Jakie znaczenie ma tytuł dla odczytania sensu utworu? Omów zagadnienie na podstawie Innego świata Gustawa Herlinga-Grudzińskiego. W swojej odpowiedzi uwzględnij również wybrany kontekst.

Tytuł to nieodłączna część każdego dzieła literackiego, co ważne, a o czym zdarza się nam zapominać przy codziennej lekturze. Niejednokrotnie tytuł jest nas w stanie naprowadzić na odpowiednią interpretację całości, nieraz potrafi być przewrotny lub mylący, czasem bywa grą autora i dopiero po zakończeniu lektury jesteśmy w stanie w pełni odkryć jego sens. 

Inny świat to reportażowa powieść autorstwa Gustawa Herlinga-Grudzińskiego. Jest ona wstrząsającym świadectwem pobytu autora w sowieckim łagrze w czasie II wojny światowej. Grudziński opisuje cały proces dehumanizacji, jakiemu podlegali więźniowie. Pracowali oni ponad siły, byli głodzeni, upokarzani, odbierano im godność, traktowano gorzej od zwierząt, wreszcie zabijano za byle przewinienie lub pozostawiano na śmierć, gdy nie byli już w stanie pracować.

Można by zapytać, jaką inność takiego bezwzględnego świata podkreślać ma tytuł? Grudziński w motcie swojej książki zawarł cytat z innej powieści o rosyjskich więzieniach. To powieść Fiodora Dostojewskiego zatytułowana Zapiski z martwego domu. Grudziński w ten sposób chciał podkreślić fakt, że kto przekraczał progi łagru, wkraczał w zupełnie inną rzeczywistość, do której nie miał szans być przygotowany. To rzeczywistość, w której należało zapomnieć o wszystkim, czego nauczyło się w cywilizowanym świecie, stać się istotą nastawioną wyłącznie na przetrwanie.

Tytuł ma nastawiać nas właśnie na taką interpretację – powieść Gustawa Herlinga-Grudzińskiego należy czytać jako opowieść o świecie, którego istnienie trudno sobie wyobrazić, w którego istnienie trudno jest uwierzyć, a który mimo wszystko istniał i swego czasu zbierał krwawe żniwo. 

Syzyfowe prace Stefana Żeromskiego to absolutnie wybitna powieść i przy okazji kolejne dzieło, którego tytuł nastawia czytelnika na pewną konkretną interpretację całości.
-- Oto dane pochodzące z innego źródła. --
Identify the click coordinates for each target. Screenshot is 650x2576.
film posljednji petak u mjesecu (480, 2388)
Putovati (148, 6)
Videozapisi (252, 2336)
Frazeologizm „syzyfowa praca” pochodzi z mitologii greckiej i odnosi się do kary Syzyfa, którą obarczył go Zeus, władca Olimpu, w porywie swojego boskiego i nieokiełznanego gniewu za wyjawienie jego tajemnic na ziemi. Syzyf miał wtaczać na szczyt góry bardzo ciężki głaz, który jednak  zawsze przed szczytem wymykał mu się z rąk, czyniąc jego mękę nieskończoną.

Tak samo jałowym wysiłkiem były zabiegi rusyfikatorów, którzy w czasie zaborów Polski usiłowali wyrugować z młodzieży tożsamość polską i zastąpić ją rosyjską. Przez wiele lat nawet mogło im się wydawać, że odnoszą sukces, ale ostatecznie zawsze młodzi ludzie zwracali się z powrotem ku polskości, czego dowodem jest choćby życiorys Marcina Borowicza, głównego bohatera powieści Stefana Żeromskiego. Był on rusyfikowany od dziecka i ulegał temu procesowi, lecz wystarczył jeden z pozoru niewielki impuls, recytacja Reduty Ordona Adama Mickiewicza przez jednego z kolegów na lekcji polskiego, by ze zdwojoną mocą powróciła do niego świadomość, że jest Polakiem, a to rusyfikatorzy go okłamywali i próbowali w nieuczciwy i podły sposób przeciągnąć na swoją stronę. Trud ten jednak okazał się właśnie tytułową syzyfową pracą.